Preliminary research, according to Perrilloux, indicates that the tornado’s line of destruction started just southwest of Rolling Fork, moved northeast toward the small towns of Midnight and Silver City, then moved toward Tchula, Black Hawk, and Winona.
Brian Squitieri, a severe storm forecaster from Storm Prediction Center in Norman, Oklahoma, claimed that the supercell that generated the deadly twister also looked to produce tornadoes that caused damage in the northwest and north-central Alabama.
First responders in Morgan County, in northern Alabama, saved a 67-year-old man who was trapped beneath a trailer that overturned during violent overnight storms, but he subsequently passed away in the hospital, according to AL.com.
The Storm Prediction Center is issuing a warning for the potential for hail, wind, and potentially a few tornadoes on Sunday in regions of Mississippi and Louisiana while survey teams attempt to determine how many tornadoes were impacted and how severe they were.
‘Almost total catastrophe’
Cornel Knight, his wife, and their three-year-old daughter were at a relative’s home in Rolling Fork when the tornado struck, according to The Associated Press.
The sky was dark, but “every transformer that blew showed the direction.”
He claimed the tornado hit a relative’s house across a large cornfield from where he was. A wall fell in one house, trapping numerous individuals inside.
Royce Steed, the emergency manager for Humphreys County, which includes Silver City, compared the damage to Hurricane Katrina in 2005.
“It’s practically utter devastation,” he said after teams finished scouring buildings and began assessing the damage. “I don’t know what the population of this little old town is, but it’s pretty much wiped off the map.”
In town, the roof of Noel Crook’s house, where he lives with his wife, had been ripped off.
“Yesterday was yesterday, and it’s gone – there’s nothing I can do,” Crook remarked. “Tomorrow hasn’t arrived yet. You have no say in the matter, so here I am now.”
‘Lord Jesus, please assist them’
One Mississippi meteorologist paused to pray as the tornado approached the town of Amory, which is located approximately 40 kilometers southeast of Tupelo. The tornado appeared to be so violent on the radar.
On the live broadcast, WTVA’s Matt Laubhan stated, “Oh man.” “Please, Jesus, assist them. Amen.”
The town’s water is currently boiling, and a curfew is in place.
To provide housing for the displaced, more than a dozen shelters were opened in the state.

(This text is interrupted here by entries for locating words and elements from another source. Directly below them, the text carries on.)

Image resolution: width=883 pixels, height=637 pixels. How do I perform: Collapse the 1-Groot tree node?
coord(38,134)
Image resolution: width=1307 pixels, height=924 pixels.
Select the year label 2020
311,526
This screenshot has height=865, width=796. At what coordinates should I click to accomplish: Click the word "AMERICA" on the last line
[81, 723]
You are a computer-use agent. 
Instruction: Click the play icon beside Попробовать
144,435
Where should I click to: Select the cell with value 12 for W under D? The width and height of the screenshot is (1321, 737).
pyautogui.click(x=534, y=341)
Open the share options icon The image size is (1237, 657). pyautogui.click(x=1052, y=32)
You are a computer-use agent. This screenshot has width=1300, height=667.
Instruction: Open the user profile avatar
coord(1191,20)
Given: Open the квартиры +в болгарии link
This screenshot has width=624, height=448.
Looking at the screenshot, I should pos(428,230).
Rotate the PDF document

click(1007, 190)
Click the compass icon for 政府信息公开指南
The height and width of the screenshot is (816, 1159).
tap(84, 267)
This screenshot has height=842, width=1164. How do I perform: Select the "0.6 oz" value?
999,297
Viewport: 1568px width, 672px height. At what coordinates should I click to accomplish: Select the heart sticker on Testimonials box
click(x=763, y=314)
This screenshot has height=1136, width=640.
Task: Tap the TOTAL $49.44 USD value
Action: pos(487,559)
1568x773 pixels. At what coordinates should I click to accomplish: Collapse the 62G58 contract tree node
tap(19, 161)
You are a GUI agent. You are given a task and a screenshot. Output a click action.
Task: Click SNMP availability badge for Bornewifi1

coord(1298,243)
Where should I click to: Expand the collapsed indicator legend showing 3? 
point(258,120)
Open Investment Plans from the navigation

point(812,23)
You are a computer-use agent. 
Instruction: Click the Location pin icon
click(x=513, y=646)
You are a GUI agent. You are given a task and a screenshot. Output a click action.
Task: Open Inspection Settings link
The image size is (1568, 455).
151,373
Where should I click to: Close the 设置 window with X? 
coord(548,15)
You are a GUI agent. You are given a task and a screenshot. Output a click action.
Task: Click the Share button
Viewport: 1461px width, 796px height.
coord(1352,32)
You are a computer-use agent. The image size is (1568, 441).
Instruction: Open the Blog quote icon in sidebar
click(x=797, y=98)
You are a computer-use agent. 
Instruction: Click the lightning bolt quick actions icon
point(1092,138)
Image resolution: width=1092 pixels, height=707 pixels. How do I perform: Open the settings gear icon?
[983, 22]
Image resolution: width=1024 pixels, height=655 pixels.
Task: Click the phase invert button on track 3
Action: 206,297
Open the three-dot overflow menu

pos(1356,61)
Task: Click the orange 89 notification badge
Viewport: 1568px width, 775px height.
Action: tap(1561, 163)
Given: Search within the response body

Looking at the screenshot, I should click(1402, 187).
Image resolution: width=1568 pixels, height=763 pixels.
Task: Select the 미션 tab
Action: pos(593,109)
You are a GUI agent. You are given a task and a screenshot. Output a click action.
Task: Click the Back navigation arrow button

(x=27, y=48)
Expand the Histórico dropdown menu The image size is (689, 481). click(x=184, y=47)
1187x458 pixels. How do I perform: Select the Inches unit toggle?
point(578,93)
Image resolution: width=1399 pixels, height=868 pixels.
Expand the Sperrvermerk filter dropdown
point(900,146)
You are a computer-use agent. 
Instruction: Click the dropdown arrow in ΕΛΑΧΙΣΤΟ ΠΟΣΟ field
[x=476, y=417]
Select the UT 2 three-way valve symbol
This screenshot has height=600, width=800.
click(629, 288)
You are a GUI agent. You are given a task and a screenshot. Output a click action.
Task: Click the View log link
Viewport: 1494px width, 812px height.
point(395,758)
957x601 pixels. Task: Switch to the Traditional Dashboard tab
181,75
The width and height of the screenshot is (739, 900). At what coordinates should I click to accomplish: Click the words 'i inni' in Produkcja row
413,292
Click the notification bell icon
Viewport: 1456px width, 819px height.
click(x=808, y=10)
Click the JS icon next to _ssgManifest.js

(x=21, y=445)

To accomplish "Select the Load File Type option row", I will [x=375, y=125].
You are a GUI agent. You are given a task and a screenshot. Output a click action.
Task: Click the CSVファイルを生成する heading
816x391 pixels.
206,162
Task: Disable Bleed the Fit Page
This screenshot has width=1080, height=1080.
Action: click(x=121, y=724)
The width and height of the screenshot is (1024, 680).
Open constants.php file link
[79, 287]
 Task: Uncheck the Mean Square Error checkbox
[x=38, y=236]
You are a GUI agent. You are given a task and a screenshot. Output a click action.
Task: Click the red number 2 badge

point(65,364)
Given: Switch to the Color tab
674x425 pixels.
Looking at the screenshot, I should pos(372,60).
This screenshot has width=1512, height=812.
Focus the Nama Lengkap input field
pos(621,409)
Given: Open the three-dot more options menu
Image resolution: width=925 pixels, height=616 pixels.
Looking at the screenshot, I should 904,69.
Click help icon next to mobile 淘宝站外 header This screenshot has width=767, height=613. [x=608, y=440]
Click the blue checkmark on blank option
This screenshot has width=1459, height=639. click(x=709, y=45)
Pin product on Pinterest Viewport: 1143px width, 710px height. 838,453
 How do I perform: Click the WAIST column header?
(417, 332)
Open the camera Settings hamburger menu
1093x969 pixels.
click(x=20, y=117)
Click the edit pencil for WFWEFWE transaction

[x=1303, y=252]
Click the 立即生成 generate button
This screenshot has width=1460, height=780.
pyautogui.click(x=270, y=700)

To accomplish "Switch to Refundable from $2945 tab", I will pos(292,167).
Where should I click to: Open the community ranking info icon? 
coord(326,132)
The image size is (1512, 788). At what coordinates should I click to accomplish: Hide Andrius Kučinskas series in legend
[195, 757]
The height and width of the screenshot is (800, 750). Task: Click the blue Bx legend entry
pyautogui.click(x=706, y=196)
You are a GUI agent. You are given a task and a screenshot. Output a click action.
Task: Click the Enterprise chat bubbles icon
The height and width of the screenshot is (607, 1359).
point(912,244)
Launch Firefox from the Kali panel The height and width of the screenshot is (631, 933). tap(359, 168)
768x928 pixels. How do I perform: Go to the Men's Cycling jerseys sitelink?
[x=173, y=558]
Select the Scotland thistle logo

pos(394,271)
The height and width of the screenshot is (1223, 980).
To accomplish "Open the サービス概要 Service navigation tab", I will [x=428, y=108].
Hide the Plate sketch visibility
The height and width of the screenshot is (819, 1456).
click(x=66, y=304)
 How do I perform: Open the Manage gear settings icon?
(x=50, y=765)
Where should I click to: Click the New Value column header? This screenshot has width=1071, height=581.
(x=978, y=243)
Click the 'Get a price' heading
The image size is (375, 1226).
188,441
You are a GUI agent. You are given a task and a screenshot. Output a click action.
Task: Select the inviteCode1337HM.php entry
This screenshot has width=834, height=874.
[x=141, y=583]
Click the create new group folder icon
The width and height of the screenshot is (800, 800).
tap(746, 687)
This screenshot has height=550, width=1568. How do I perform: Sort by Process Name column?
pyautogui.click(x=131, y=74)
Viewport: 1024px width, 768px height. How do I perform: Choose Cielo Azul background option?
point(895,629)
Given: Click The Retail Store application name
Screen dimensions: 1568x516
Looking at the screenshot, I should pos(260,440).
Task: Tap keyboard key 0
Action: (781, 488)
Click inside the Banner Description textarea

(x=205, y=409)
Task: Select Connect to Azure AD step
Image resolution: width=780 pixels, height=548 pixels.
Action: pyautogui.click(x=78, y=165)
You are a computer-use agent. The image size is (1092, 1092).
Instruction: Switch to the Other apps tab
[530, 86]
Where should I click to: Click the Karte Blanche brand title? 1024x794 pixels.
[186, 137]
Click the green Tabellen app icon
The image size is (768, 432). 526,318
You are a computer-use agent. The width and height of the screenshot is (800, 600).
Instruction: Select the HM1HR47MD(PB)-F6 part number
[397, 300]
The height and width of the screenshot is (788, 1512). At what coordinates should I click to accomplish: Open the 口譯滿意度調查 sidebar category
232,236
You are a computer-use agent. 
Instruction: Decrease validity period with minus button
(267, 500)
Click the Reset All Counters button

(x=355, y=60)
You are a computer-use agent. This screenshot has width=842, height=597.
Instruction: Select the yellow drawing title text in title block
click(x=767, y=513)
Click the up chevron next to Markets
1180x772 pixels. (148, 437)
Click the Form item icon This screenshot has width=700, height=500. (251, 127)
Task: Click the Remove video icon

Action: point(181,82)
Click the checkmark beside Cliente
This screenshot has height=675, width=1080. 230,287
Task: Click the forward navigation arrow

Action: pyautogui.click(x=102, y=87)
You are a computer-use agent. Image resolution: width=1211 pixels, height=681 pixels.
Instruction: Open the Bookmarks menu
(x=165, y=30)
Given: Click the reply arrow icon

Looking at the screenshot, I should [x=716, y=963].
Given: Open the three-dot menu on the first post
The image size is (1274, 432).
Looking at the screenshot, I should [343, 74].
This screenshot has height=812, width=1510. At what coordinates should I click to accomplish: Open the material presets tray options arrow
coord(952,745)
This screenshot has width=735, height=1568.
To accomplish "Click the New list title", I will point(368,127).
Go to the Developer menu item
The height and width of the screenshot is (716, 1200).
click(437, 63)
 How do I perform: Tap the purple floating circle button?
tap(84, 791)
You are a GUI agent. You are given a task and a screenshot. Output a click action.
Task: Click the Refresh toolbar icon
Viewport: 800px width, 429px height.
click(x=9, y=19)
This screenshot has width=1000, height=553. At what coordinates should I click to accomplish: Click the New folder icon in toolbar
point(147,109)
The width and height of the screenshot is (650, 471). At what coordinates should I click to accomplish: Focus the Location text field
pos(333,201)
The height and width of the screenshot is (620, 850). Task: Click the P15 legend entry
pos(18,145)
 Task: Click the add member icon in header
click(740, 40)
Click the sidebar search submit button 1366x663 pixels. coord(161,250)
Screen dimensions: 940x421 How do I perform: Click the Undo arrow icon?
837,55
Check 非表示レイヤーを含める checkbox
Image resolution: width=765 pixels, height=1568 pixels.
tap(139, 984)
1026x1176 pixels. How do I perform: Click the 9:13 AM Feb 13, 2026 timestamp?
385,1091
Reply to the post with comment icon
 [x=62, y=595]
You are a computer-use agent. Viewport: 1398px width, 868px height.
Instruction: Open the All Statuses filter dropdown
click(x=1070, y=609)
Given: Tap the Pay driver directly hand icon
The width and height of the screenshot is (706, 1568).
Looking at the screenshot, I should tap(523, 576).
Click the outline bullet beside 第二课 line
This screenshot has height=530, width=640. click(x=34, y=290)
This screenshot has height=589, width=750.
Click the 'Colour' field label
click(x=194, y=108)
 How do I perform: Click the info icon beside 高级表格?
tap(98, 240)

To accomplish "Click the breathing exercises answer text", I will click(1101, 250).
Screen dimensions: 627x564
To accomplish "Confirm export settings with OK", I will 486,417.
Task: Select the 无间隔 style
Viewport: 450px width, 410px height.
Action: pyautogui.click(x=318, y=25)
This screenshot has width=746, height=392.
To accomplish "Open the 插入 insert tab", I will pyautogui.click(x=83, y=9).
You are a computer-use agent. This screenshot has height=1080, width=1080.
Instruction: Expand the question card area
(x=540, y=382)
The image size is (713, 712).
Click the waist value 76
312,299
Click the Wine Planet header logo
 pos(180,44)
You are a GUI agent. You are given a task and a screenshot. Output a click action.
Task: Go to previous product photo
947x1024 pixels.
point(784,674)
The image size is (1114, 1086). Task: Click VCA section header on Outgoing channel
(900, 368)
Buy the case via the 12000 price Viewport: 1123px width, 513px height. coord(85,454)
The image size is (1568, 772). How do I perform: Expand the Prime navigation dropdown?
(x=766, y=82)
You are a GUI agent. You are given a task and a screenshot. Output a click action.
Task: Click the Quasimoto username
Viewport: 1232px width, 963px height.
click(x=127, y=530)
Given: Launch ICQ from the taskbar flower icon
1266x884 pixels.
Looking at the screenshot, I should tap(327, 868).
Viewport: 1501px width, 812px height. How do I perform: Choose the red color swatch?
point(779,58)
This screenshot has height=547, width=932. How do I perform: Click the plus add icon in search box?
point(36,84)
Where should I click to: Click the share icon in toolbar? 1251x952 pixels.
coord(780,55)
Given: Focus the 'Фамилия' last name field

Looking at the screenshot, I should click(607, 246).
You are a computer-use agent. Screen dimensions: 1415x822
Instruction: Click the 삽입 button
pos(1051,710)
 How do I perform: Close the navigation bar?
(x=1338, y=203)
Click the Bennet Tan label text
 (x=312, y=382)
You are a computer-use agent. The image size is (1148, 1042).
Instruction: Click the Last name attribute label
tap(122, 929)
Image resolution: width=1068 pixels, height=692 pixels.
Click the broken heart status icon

When he traveled to the area and collected supplies along the way, William Trueblood, emergency disaster services director for the Salvation Army’s Alabama, Louisiana, and Mississippi Division, said, “It’s a wonderful feeling to see the thankfulness on people’s faces to know they’re getting a hot dinner.”
He stated that according to reports, the extreme weather affected at least 19,000 residents.